### PROBLEM DETAILS:
Copy all lines containing the string "right" from the records below.

[Collection entries]
- - - -
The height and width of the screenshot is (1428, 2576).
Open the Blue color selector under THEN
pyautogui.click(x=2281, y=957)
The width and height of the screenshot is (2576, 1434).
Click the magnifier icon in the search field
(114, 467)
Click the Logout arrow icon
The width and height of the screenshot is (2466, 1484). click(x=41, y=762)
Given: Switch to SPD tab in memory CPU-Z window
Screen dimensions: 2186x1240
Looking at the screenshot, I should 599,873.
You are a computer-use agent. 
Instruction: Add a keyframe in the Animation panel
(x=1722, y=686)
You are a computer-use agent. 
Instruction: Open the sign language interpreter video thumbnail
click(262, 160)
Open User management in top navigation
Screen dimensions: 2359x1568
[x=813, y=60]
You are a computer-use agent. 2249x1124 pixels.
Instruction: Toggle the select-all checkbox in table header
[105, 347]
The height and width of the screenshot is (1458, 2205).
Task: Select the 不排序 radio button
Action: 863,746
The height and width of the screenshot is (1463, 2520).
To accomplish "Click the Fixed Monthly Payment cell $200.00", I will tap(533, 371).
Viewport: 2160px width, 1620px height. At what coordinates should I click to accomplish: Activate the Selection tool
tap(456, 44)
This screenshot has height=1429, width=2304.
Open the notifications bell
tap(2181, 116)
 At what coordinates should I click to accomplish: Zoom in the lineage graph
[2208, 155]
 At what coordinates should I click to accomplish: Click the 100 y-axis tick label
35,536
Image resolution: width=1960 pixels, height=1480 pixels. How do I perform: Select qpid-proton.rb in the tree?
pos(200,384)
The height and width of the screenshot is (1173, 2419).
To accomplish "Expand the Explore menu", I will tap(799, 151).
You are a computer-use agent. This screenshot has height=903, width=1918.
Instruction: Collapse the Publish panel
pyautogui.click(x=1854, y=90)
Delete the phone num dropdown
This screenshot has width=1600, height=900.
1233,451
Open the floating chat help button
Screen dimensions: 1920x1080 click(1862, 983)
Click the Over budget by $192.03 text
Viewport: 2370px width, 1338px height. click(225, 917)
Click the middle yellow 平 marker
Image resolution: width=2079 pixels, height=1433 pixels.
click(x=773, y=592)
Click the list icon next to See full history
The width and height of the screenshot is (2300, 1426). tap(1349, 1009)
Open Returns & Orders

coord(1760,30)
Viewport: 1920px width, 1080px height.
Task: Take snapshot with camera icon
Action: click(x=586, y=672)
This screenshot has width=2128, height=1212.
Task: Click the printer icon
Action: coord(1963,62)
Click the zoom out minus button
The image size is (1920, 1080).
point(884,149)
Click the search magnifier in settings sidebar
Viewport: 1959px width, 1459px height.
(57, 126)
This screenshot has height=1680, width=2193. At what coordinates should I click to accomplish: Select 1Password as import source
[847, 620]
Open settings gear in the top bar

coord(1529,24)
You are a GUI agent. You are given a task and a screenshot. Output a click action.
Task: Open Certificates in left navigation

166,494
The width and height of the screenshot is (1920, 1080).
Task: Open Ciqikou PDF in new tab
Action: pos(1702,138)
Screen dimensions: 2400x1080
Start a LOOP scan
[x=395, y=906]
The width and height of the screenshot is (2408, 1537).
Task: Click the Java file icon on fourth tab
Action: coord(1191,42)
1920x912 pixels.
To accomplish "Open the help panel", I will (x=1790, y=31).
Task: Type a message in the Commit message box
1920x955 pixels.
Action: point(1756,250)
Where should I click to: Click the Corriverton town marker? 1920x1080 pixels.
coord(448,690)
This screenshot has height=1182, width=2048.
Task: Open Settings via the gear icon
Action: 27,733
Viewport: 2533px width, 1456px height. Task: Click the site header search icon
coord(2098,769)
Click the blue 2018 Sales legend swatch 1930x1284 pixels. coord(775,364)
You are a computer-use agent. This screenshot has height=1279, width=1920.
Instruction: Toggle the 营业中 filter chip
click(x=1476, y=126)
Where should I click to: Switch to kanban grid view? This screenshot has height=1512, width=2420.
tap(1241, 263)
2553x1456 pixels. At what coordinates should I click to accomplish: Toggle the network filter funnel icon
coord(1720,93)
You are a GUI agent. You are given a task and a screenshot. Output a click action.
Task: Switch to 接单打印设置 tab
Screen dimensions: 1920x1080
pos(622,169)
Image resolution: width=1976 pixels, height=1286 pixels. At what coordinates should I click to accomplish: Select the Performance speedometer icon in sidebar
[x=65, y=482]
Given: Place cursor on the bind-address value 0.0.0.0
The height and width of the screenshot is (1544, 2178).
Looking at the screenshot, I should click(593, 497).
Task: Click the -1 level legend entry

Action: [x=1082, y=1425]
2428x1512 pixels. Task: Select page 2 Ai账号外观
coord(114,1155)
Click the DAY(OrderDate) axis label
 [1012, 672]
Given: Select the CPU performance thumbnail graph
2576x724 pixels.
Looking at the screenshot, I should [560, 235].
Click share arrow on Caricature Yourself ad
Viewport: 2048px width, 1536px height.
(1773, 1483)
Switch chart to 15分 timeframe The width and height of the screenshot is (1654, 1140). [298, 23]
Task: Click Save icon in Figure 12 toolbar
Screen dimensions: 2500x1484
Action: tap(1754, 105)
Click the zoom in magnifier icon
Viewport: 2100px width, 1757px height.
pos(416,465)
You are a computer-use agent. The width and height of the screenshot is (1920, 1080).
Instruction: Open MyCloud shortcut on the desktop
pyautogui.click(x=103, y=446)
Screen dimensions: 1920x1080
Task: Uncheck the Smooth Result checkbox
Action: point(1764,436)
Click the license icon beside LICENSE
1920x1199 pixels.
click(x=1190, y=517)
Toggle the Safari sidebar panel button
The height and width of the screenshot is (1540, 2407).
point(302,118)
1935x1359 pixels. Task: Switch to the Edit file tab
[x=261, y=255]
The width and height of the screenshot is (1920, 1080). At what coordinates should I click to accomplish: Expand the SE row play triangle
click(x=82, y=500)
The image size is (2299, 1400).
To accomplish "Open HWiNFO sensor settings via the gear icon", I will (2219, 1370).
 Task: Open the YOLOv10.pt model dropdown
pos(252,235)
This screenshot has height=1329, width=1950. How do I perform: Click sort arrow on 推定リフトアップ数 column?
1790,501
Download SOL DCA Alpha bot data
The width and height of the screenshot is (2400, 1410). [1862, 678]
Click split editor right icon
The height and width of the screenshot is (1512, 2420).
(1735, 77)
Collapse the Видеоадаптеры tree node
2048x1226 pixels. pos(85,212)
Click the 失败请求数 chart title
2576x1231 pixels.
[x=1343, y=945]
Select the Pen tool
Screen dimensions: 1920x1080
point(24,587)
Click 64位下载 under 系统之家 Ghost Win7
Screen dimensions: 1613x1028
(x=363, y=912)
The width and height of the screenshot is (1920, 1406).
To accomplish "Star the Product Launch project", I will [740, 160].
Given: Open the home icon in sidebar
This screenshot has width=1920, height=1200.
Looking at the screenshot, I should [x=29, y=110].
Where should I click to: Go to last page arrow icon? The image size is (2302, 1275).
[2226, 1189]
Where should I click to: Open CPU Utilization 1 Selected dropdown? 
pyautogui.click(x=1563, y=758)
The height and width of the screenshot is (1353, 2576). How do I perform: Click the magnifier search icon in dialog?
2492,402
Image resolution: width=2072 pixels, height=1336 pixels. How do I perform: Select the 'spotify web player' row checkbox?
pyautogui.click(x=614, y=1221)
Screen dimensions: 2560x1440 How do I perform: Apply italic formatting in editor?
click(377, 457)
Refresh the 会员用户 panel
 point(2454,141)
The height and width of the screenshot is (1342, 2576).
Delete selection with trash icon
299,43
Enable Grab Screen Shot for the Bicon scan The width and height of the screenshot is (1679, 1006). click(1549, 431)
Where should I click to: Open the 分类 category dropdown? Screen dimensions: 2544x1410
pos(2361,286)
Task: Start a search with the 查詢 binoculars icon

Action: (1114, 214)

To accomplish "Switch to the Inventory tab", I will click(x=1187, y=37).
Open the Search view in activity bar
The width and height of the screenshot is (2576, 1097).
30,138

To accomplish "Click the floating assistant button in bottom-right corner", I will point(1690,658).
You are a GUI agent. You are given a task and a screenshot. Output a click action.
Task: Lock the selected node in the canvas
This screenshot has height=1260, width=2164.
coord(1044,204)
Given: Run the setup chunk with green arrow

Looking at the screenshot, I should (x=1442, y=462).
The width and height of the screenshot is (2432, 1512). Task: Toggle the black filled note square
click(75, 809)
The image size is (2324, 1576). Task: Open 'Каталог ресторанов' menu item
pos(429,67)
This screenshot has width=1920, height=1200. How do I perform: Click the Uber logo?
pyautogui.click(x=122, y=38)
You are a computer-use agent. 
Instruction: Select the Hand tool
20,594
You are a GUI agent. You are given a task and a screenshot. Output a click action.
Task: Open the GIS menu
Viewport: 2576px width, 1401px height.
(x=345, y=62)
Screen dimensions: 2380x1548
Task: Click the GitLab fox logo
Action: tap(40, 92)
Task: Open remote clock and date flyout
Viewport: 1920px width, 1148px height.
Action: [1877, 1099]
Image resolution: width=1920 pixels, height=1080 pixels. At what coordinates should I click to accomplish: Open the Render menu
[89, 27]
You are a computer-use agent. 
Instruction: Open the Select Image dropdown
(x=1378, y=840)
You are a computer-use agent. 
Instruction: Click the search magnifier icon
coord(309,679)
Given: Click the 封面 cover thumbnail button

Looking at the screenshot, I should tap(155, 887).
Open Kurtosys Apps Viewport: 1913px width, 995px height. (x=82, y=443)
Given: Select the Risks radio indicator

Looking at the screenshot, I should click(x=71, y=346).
- - - -
### WRITTEN SOLUTION:
Click split editor right icon
To accomplish "Click the floating assistant button in bottom-right corner", I will point(1690,658).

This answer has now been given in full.